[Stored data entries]
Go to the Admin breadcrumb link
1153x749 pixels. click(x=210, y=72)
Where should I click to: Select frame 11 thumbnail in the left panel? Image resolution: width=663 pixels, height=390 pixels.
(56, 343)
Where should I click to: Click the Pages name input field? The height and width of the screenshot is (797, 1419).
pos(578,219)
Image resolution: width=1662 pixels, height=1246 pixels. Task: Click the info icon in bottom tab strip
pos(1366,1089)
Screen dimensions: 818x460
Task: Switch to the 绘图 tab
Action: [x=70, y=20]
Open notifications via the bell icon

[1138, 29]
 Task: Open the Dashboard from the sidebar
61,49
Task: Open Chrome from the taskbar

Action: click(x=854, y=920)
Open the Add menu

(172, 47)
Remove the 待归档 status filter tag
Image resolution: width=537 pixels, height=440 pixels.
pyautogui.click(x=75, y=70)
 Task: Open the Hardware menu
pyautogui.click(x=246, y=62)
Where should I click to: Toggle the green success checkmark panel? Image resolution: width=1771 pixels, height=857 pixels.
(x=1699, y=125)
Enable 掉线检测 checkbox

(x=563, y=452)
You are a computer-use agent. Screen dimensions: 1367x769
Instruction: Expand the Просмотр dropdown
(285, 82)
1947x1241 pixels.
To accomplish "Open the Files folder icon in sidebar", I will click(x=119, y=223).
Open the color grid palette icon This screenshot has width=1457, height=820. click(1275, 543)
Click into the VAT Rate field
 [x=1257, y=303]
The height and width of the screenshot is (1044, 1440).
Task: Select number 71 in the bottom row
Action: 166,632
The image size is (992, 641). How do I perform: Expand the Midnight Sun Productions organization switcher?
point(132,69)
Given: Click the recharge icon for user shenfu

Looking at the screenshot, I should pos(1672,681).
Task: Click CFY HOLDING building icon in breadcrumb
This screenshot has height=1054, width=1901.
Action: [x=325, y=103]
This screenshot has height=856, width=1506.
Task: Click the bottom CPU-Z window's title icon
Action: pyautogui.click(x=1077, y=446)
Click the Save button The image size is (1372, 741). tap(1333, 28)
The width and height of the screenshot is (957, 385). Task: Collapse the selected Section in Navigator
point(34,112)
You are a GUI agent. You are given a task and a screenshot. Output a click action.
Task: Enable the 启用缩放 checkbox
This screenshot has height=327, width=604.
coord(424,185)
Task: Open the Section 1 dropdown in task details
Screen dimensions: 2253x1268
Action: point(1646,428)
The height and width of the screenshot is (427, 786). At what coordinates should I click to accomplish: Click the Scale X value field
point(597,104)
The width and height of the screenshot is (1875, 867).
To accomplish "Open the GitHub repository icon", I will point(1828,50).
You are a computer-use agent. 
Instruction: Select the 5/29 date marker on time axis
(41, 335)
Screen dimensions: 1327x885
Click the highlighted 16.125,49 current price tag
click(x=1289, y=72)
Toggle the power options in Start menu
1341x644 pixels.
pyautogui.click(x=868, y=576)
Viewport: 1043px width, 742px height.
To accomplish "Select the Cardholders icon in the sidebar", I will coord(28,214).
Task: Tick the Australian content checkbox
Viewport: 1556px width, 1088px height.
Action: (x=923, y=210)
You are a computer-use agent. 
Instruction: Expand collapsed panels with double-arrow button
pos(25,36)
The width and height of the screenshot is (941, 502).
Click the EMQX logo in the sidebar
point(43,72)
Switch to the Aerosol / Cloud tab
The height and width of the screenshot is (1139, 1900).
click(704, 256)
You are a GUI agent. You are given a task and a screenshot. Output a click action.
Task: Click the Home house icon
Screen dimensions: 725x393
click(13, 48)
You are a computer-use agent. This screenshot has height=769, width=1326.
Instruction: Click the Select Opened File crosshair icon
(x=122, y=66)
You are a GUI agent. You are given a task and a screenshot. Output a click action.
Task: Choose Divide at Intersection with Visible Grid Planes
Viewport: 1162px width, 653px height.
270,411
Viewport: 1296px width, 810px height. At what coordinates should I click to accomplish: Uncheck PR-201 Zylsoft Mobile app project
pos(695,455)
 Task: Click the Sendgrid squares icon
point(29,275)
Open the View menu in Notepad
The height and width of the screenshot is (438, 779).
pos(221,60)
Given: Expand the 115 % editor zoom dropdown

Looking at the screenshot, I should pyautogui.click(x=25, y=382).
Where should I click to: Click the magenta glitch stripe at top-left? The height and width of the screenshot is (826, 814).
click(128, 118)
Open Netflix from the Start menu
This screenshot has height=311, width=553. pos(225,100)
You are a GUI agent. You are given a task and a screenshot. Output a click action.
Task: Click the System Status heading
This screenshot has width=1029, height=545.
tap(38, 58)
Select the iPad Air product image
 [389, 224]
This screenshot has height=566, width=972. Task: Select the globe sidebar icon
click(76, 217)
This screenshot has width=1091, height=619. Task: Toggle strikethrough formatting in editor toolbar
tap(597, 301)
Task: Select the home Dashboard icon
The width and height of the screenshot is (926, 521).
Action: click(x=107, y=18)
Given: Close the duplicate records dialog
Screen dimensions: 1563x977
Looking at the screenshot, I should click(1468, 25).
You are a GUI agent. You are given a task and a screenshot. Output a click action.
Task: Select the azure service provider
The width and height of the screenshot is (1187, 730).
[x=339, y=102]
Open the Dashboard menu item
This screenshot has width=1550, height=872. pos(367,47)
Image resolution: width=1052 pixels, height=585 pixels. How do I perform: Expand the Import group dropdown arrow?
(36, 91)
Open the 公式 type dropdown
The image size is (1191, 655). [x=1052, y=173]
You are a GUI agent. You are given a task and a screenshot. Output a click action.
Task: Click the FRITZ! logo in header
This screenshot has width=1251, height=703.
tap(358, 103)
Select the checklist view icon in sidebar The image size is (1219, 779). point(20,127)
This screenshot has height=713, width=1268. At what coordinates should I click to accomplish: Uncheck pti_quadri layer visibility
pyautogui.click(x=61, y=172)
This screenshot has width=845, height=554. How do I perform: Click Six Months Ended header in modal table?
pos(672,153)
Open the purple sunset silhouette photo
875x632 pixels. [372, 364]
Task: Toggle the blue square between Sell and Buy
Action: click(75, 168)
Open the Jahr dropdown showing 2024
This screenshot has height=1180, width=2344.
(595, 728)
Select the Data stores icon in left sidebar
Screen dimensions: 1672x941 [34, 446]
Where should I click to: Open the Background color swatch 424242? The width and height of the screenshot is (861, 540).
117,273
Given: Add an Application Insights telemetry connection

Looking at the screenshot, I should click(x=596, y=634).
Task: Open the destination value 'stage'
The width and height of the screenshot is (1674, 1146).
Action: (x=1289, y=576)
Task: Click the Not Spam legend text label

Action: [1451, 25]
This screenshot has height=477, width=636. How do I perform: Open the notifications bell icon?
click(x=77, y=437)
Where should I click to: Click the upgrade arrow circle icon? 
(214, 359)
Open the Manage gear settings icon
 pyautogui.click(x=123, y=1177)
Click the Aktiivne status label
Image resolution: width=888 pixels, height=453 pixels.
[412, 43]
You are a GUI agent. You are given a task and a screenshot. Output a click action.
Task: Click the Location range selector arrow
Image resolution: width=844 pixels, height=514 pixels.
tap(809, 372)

## WORK INSTRUCTION
Please write out the data again exactly as it stands.

## EXPECTED ANSWER
Go to the Admin breadcrumb link
1153x749 pixels. click(x=210, y=72)
Where should I click to: Select frame 11 thumbnail in the left panel? Image resolution: width=663 pixels, height=390 pixels.
(56, 343)
Where should I click to: Click the Pages name input field? The height and width of the screenshot is (797, 1419).
pos(578,219)
Image resolution: width=1662 pixels, height=1246 pixels. Task: Click the info icon in bottom tab strip
pos(1366,1089)
Screen dimensions: 818x460
Task: Switch to the 绘图 tab
Action: [x=70, y=20]
Open notifications via the bell icon

[1138, 29]
 Task: Open the Dashboard from the sidebar
61,49
Task: Open Chrome from the taskbar

Action: click(x=854, y=920)
Open the Add menu

(172, 47)
Remove the 待归档 status filter tag
Image resolution: width=537 pixels, height=440 pixels.
pyautogui.click(x=75, y=70)
 Task: Open the Hardware menu
pyautogui.click(x=246, y=62)
Where should I click to: Toggle the green success checkmark panel? Image resolution: width=1771 pixels, height=857 pixels.
(x=1699, y=125)
Enable 掉线检测 checkbox

(x=563, y=452)
You are a computer-use agent. Screen dimensions: 1367x769
Instruction: Expand the Просмотр dropdown
(285, 82)
1947x1241 pixels.
To accomplish "Open the Files folder icon in sidebar", I will click(x=119, y=223).
Open the color grid palette icon This screenshot has width=1457, height=820. click(1275, 543)
Click into the VAT Rate field
 [x=1257, y=303]
The height and width of the screenshot is (1044, 1440).
Task: Select number 71 in the bottom row
Action: 166,632
The image size is (992, 641). How do I perform: Expand the Midnight Sun Productions organization switcher?
point(132,69)
Given: Click the recharge icon for user shenfu

Looking at the screenshot, I should pos(1672,681).
Task: Click CFY HOLDING building icon in breadcrumb
This screenshot has height=1054, width=1901.
Action: [x=325, y=103]
This screenshot has height=856, width=1506.
Task: Click the bottom CPU-Z window's title icon
Action: pyautogui.click(x=1077, y=446)
Click the Save button The image size is (1372, 741). tap(1333, 28)
The width and height of the screenshot is (957, 385). Task: Collapse the selected Section in Navigator
point(34,112)
You are a GUI agent. You are given a task and a screenshot. Output a click action.
Task: Enable the 启用缩放 checkbox
This screenshot has height=327, width=604.
coord(424,185)
Task: Open the Section 1 dropdown in task details
Screen dimensions: 2253x1268
Action: point(1646,428)
The height and width of the screenshot is (427, 786). At what coordinates should I click to accomplish: Click the Scale X value field
point(597,104)
The width and height of the screenshot is (1875, 867).
To accomplish "Open the GitHub repository icon", I will point(1828,50).
You are a computer-use agent. 
Instruction: Select the 5/29 date marker on time axis
(41, 335)
Screen dimensions: 1327x885
Click the highlighted 16.125,49 current price tag
click(x=1289, y=72)
Toggle the power options in Start menu
1341x644 pixels.
pyautogui.click(x=868, y=576)
Viewport: 1043px width, 742px height.
To accomplish "Select the Cardholders icon in the sidebar", I will coord(28,214).
Task: Tick the Australian content checkbox
Viewport: 1556px width, 1088px height.
Action: (x=923, y=210)
You are a computer-use agent. 
Instruction: Expand collapsed panels with double-arrow button
pos(25,36)
The width and height of the screenshot is (941, 502).
Click the EMQX logo in the sidebar
point(43,72)
Switch to the Aerosol / Cloud tab
The height and width of the screenshot is (1139, 1900).
click(704, 256)
You are a GUI agent. You are given a task and a screenshot. Output a click action.
Task: Click the Home house icon
Screen dimensions: 725x393
click(13, 48)
You are a computer-use agent. This screenshot has height=769, width=1326.
Instruction: Click the Select Opened File crosshair icon
(x=122, y=66)
You are a GUI agent. You are given a task and a screenshot. Output a click action.
Task: Choose Divide at Intersection with Visible Grid Planes
Viewport: 1162px width, 653px height.
270,411
Viewport: 1296px width, 810px height. At what coordinates should I click to accomplish: Uncheck PR-201 Zylsoft Mobile app project
pos(695,455)
 Task: Click the Sendgrid squares icon
point(29,275)
Open the View menu in Notepad
The height and width of the screenshot is (438, 779).
pos(221,60)
Given: Expand the 115 % editor zoom dropdown

Looking at the screenshot, I should pyautogui.click(x=25, y=382).
Where should I click to: Click the magenta glitch stripe at top-left? The height and width of the screenshot is (826, 814).
click(128, 118)
Open Netflix from the Start menu
This screenshot has height=311, width=553. pos(225,100)
You are a GUI agent. You are given a task and a screenshot. Output a click action.
Task: Click the System Status heading
This screenshot has width=1029, height=545.
tap(38, 58)
Select the iPad Air product image
 [389, 224]
This screenshot has height=566, width=972. Task: Select the globe sidebar icon
click(76, 217)
This screenshot has width=1091, height=619. Task: Toggle strikethrough formatting in editor toolbar
tap(597, 301)
Task: Select the home Dashboard icon
The width and height of the screenshot is (926, 521).
Action: click(x=107, y=18)
Given: Close the duplicate records dialog
Screen dimensions: 1563x977
Looking at the screenshot, I should click(1468, 25).
You are a GUI agent. You are given a task and a screenshot. Output a click action.
Task: Select the azure service provider
The width and height of the screenshot is (1187, 730).
[x=339, y=102]
Open the Dashboard menu item
This screenshot has width=1550, height=872. pos(367,47)
Image resolution: width=1052 pixels, height=585 pixels. How do I perform: Expand the Import group dropdown arrow?
(36, 91)
Open the 公式 type dropdown
The image size is (1191, 655). [x=1052, y=173]
You are a GUI agent. You are given a task and a screenshot. Output a click action.
Task: Click the FRITZ! logo in header
This screenshot has width=1251, height=703.
tap(358, 103)
Select the checklist view icon in sidebar The image size is (1219, 779). point(20,127)
This screenshot has height=713, width=1268. At what coordinates should I click to accomplish: Uncheck pti_quadri layer visibility
pyautogui.click(x=61, y=172)
This screenshot has width=845, height=554. How do I perform: Click Six Months Ended header in modal table?
pos(672,153)
Open the purple sunset silhouette photo
875x632 pixels. [372, 364]
Task: Toggle the blue square between Sell and Buy
Action: click(75, 168)
Open the Jahr dropdown showing 2024
This screenshot has height=1180, width=2344.
(595, 728)
Select the Data stores icon in left sidebar
Screen dimensions: 1672x941 [34, 446]
Where should I click to: Open the Background color swatch 424242? The width and height of the screenshot is (861, 540).
117,273
Given: Add an Application Insights telemetry connection

Looking at the screenshot, I should click(x=596, y=634).
Task: Open the destination value 'stage'
The width and height of the screenshot is (1674, 1146).
Action: (x=1289, y=576)
Task: Click the Not Spam legend text label

Action: [1451, 25]
This screenshot has height=477, width=636. How do I perform: Open the notifications bell icon?
click(x=77, y=437)
Where should I click to: Click the upgrade arrow circle icon? 
(214, 359)
Open the Manage gear settings icon
 pyautogui.click(x=123, y=1177)
Click the Aktiivne status label
Image resolution: width=888 pixels, height=453 pixels.
[412, 43]
You are a GUI agent. You are given a task and a screenshot. Output a click action.
Task: Click the Location range selector arrow
Image resolution: width=844 pixels, height=514 pixels.
tap(809, 372)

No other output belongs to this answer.